Stored data entries:

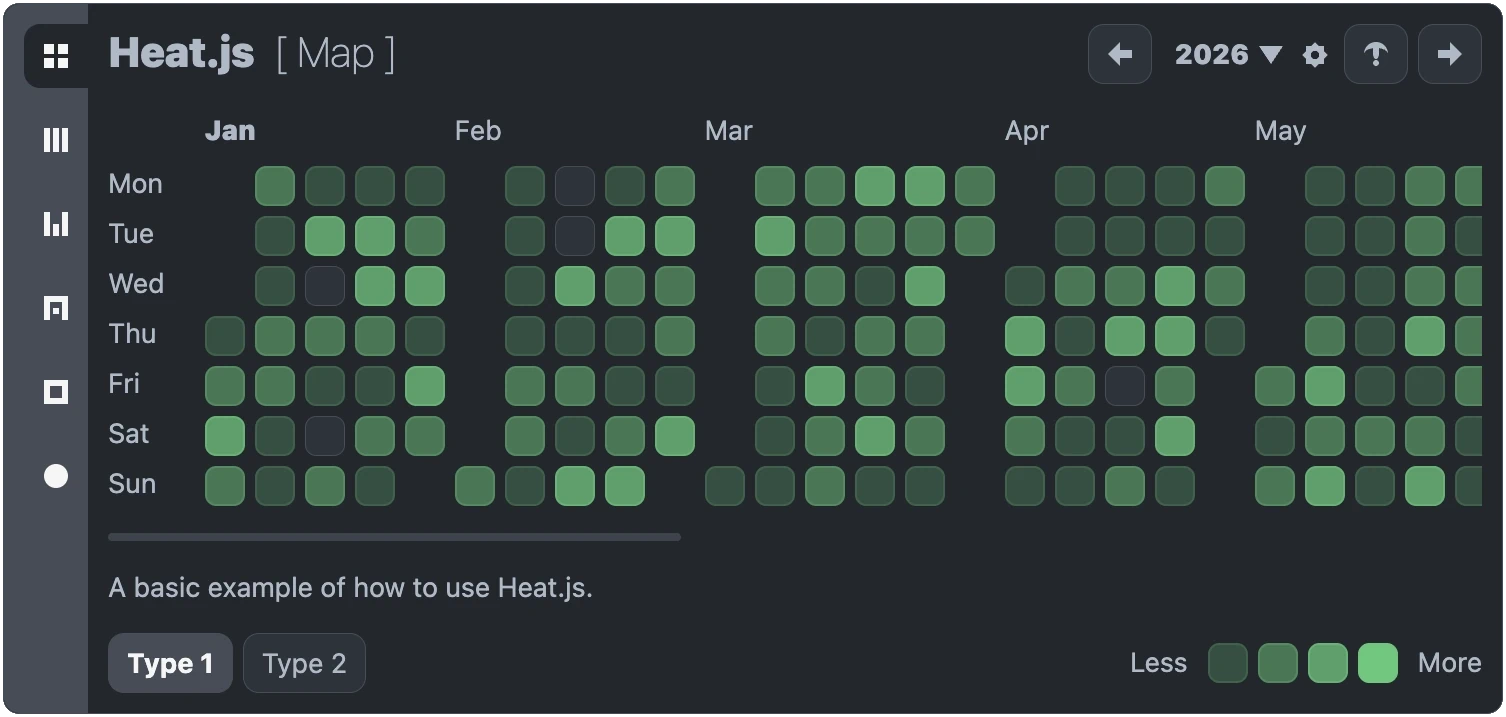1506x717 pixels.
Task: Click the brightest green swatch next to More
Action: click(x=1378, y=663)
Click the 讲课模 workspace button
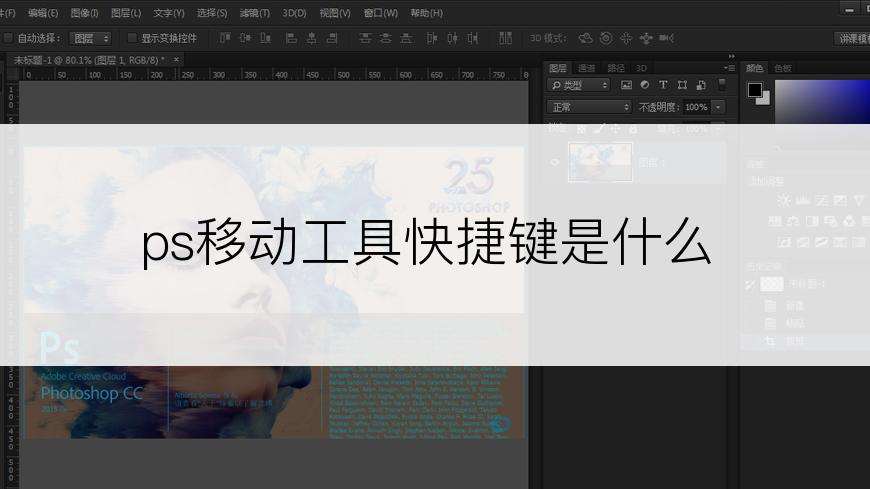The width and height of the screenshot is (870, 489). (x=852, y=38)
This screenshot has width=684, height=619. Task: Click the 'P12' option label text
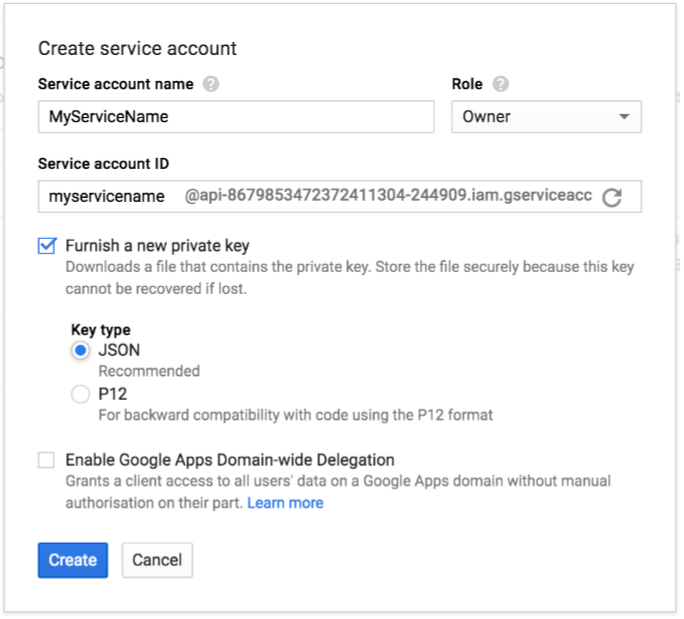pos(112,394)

## Task instructions
The required output is an exact copy of the lines from the one with "Click the 讲课模 workspace button" through the final line of the data above, with pictures removed.

## Response to this exercise
Click the 讲课模 workspace button
The width and height of the screenshot is (870, 489). (x=852, y=38)
This screenshot has width=684, height=619. Task: Click the 'P12' option label text
pos(112,394)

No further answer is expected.